DIFFERENT DANCES / SHEL SILVERSTEIN
This is a large coffee table book of drawings of naked men and women fucking and sucking and being impaled in various ways. There is straight sex, queer sex, and not-so-subtle nods towards fun things like necrophilia! incest! bestiality! We loved this book when we were kids, we poured over it wide eyed, impatient, tingling and desirous and competitively appalled or nonchalant, depending. A little later, ie adolescence, when my friends and I started liking boys but had no language or real world models with which to express it, we drew: cousins rutting in basements, fey teachers with debased secrets, musclemen kissing in pantries… Different Dances was my manual for lusty expression: put it on the page. To this day I still prefer a pen and paper to real life, sigh.

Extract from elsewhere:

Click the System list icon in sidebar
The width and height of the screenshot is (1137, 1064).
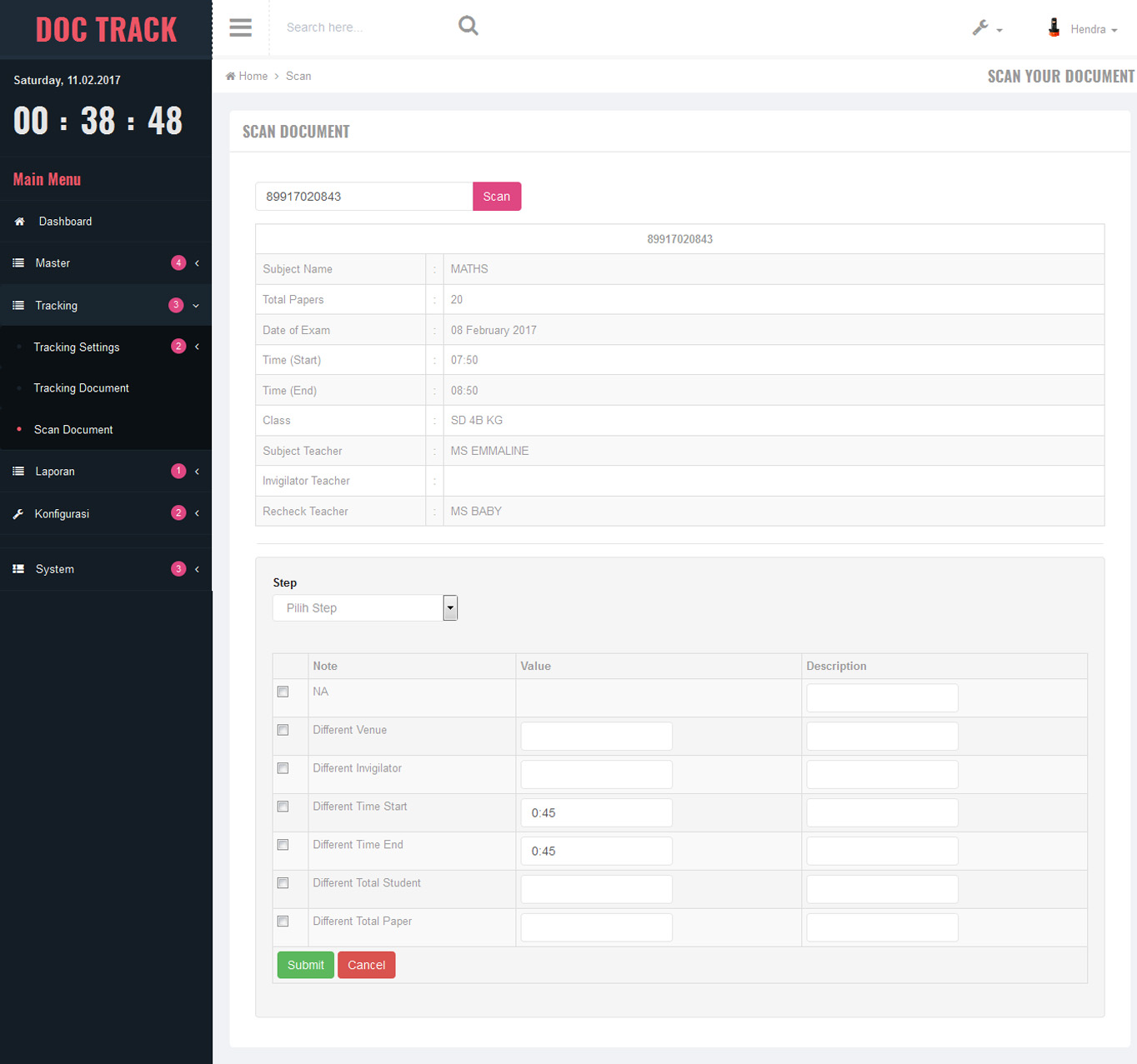point(18,569)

DEAR PRUDENCE / DAVID TRINIDAD
David Trinidad has this long prose poem called ‘Mothers’ in which he remembers all the mothers from his childhood neighbourhoods. It’s intimate and cinematic and filled with satisfyingly stifling pastels and veneers of conformity and simmering desperations and a serious deluge of kitsch, moving from comic portrait to heartbreaking confession. I read it in 2016 and immediately made David Trinidad one of my favourite poets and Dear Prudence one of my most frequently thumbed books. David Trinidad constructs his poems from celebrity interviews, soap opera scripts, trashy novels, idol infatuations, all with a serious wash of queer love and it’s associated traumas. He takes plain language and wrings it with tight margins til it becomes something crystalized. I love him.

BLISS / PETER CAREY
When I lived in Auckland I was a bad employee. I worked in a number of cafes, briefly. I was scared of the customers and didn’t have the cahones for kitchen trash talk. All I wanted to do was read and draw, why was this not allowed? On a lunch break at a Ponsonby spot where I was the lame FOH, I read Bliss in the upstairs staffroom. The barista came and sat beside me and talked and talked and would not stop talking so I picked up my book and climbed right out the window. I ran along the awnings and shimmied down a drainpipe, stormed righteously to Grey Lynn park, finished my chapter. Caught the next train home to Wellington. Ever since, Bliss has represented a real particular sort of escape to me, and is a reminder that a good book is worth it.

 

Amy Leigh Wicks

I came across Jack Kerouac’s On the Road in university. I resonated with his ability to articulate the insatiable longings of the human heart. The novel wasn’t the best written thing I’d read, but the timing of it, the casual language paired with a desperate feeling of urgency coincided perfectly with my itch for travel and spiritual discovery. Kerouac said in a later interview that the book was really just about two catholic boys in search of God. I think a lot of people might have trouble seeing it because of all the Benzedrine and riotous living, but it hit me in the guts as true.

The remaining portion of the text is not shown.